Question

on interval 0 ≤ x < 2π, where are the x - intercepts of y = cos(2x)?
□ $\frac{pi}{2}$ and $\frac{3pi}{2}$
□ 0, π, and 2π
□ $\frac{pi}{2}$, π and $\frac{3pi}{2}$
□ $\frac{pi}{4}$, $\frac{3pi}{4}$, $\frac{5pi}{4}$ and $\frac{7pi}{4}$

Explanation:

Step1: Set y = 0

Set $\cos(2x)=0$.

Step2: Use cosine - zero property

We know that $\cos\theta = 0$ when $\theta=(2n + 1)\frac{\pi}{2}$, where $n$ is an integer.

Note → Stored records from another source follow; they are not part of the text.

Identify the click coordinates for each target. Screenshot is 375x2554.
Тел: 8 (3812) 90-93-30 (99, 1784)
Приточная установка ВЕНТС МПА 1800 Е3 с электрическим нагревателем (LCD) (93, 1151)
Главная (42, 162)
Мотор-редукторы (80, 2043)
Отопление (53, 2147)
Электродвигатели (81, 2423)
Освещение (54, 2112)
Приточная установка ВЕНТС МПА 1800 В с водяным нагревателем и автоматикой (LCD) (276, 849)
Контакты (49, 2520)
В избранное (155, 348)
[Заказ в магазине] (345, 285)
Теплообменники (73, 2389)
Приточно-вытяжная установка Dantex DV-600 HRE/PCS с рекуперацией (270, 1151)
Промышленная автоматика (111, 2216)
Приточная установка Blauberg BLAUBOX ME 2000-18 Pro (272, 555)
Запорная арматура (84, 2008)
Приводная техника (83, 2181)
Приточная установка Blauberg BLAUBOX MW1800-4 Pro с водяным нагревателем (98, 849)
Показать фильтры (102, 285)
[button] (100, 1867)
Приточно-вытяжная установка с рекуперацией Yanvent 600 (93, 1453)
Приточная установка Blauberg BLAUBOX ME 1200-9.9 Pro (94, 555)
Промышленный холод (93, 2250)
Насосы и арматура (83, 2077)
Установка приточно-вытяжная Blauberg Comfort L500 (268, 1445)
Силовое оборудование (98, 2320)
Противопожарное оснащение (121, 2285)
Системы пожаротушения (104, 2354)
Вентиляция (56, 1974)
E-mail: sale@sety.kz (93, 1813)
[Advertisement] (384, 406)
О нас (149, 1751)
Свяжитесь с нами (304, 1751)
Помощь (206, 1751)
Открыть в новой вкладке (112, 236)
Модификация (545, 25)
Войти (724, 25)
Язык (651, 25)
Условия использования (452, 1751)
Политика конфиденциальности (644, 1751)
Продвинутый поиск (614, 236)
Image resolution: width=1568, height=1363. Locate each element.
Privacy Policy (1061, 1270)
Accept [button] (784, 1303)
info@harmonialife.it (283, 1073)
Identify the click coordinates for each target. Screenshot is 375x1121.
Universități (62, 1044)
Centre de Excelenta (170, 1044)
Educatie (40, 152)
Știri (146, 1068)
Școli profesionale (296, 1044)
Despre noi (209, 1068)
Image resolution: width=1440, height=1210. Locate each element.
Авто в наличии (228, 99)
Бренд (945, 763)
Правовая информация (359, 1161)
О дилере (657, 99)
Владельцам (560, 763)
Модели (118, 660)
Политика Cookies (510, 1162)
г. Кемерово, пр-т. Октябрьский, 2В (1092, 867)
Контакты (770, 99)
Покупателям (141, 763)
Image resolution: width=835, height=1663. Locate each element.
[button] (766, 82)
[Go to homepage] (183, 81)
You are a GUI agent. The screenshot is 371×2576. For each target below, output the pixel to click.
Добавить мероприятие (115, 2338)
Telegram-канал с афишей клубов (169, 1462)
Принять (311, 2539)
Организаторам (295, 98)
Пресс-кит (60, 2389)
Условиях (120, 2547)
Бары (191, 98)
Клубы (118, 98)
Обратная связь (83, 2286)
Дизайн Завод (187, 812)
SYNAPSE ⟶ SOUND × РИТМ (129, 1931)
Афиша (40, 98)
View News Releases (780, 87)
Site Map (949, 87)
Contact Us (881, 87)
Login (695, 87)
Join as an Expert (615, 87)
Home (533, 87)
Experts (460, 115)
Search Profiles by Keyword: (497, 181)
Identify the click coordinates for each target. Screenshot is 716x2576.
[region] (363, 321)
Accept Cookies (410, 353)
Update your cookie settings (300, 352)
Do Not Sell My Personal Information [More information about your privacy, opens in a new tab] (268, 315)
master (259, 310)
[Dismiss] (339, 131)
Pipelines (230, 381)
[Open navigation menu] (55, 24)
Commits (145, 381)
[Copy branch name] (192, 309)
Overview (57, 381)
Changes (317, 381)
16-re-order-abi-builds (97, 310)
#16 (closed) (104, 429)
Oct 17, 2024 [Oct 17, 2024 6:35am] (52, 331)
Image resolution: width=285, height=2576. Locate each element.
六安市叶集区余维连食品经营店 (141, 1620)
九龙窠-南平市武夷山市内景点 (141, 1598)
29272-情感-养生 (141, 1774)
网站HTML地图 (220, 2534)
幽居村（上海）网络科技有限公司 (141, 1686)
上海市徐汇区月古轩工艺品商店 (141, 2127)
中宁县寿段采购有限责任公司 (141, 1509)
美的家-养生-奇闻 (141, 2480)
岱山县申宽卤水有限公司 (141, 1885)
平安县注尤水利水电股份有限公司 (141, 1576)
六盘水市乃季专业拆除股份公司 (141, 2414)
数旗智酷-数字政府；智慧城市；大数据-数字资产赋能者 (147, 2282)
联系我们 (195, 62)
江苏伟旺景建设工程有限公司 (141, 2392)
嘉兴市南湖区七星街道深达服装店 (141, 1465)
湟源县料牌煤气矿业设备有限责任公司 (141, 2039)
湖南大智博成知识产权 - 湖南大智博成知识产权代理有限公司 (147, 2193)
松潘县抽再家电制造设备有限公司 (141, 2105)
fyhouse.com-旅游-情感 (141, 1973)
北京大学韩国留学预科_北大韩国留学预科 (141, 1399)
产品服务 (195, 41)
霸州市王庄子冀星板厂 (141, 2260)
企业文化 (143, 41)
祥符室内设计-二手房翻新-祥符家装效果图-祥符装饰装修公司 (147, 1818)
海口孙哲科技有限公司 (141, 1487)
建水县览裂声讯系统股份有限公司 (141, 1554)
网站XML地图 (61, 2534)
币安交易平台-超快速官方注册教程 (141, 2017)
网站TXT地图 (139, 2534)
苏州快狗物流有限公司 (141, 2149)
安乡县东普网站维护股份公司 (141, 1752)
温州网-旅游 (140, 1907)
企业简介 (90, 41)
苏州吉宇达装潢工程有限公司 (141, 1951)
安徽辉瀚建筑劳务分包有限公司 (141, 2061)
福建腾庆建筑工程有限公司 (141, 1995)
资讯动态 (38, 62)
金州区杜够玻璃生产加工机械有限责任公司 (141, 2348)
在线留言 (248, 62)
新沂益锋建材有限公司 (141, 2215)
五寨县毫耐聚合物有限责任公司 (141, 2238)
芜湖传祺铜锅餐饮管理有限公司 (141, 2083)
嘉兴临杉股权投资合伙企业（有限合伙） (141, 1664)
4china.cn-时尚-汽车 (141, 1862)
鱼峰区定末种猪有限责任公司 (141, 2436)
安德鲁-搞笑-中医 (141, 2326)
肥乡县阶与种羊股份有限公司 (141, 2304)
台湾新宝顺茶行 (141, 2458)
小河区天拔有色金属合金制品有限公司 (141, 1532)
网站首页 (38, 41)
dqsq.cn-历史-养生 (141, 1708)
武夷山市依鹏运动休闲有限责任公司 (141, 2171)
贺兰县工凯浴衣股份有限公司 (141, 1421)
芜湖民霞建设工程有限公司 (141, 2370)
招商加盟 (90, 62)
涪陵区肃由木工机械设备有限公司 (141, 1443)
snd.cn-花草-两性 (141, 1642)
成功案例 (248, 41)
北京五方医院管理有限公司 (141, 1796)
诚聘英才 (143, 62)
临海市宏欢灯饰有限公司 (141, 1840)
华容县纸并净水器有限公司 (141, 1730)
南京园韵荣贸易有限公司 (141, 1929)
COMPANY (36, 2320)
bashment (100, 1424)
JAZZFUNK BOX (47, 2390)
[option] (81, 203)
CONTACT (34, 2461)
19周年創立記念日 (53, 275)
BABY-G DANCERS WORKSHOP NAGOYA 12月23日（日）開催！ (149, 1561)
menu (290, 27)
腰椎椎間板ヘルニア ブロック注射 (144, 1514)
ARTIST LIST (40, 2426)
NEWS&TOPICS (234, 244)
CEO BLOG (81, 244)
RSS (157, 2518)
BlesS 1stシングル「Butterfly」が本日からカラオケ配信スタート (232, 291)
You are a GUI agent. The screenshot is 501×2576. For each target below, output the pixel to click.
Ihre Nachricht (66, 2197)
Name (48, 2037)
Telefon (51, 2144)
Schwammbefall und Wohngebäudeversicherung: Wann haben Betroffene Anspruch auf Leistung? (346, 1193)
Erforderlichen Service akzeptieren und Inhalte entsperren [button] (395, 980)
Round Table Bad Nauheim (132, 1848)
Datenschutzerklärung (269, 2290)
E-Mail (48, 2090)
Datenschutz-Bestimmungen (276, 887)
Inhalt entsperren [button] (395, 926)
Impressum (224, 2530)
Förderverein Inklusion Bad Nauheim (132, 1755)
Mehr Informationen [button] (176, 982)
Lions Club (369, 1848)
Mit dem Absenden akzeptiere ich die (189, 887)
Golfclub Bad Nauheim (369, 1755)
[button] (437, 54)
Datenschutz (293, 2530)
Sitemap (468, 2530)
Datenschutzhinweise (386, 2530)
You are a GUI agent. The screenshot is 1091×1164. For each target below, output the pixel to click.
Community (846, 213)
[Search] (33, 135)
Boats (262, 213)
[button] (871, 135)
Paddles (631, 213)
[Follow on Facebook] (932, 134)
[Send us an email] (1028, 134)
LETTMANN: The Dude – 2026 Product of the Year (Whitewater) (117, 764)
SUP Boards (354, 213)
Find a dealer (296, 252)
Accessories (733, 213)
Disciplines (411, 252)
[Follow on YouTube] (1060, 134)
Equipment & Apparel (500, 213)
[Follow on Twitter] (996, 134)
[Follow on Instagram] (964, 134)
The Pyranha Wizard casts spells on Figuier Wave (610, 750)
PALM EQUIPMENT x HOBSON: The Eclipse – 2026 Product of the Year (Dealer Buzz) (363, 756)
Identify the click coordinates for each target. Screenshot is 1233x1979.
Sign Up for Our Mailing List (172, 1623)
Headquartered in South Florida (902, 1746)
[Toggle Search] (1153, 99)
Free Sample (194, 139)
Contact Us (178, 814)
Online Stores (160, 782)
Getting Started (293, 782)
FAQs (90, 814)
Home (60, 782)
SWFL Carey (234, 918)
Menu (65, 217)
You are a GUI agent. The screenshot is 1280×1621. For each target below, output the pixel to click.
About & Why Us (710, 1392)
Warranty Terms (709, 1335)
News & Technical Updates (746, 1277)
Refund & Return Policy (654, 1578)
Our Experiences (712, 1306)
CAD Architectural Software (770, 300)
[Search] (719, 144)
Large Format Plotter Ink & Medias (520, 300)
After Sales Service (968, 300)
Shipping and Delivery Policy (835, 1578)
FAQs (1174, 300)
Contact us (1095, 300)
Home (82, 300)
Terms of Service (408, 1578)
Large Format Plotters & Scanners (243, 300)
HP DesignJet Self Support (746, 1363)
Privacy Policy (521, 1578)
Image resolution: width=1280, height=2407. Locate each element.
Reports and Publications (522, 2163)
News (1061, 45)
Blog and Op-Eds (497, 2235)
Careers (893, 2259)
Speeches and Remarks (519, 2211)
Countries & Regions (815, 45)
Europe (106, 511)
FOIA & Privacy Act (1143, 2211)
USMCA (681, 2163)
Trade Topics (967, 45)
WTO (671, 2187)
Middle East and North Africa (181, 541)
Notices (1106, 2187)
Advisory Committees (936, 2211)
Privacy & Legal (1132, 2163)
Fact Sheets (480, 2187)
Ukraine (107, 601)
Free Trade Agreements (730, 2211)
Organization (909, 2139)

So, $2x=(2n + 1)\frac{\pi}{2}$.

Step3: Solve for x

$x=(2n + 1)\frac{\pi}{4}$.

Step4: Find values of n for the given interval

For $0\leq x<2\pi$, when $n = 0$, $x=\frac{\pi}{4}$; when $n = 1$, $x=\frac{3\pi}{4}$; when $n = 2$, $x=\frac{5\pi}{4}$; when $n = 3$, $x=\frac{7\pi}{4}$.

Answer:

$\frac{\pi}{4},\frac{3\pi}{4},\frac{5\pi}{4},\frac{7\pi}{4}$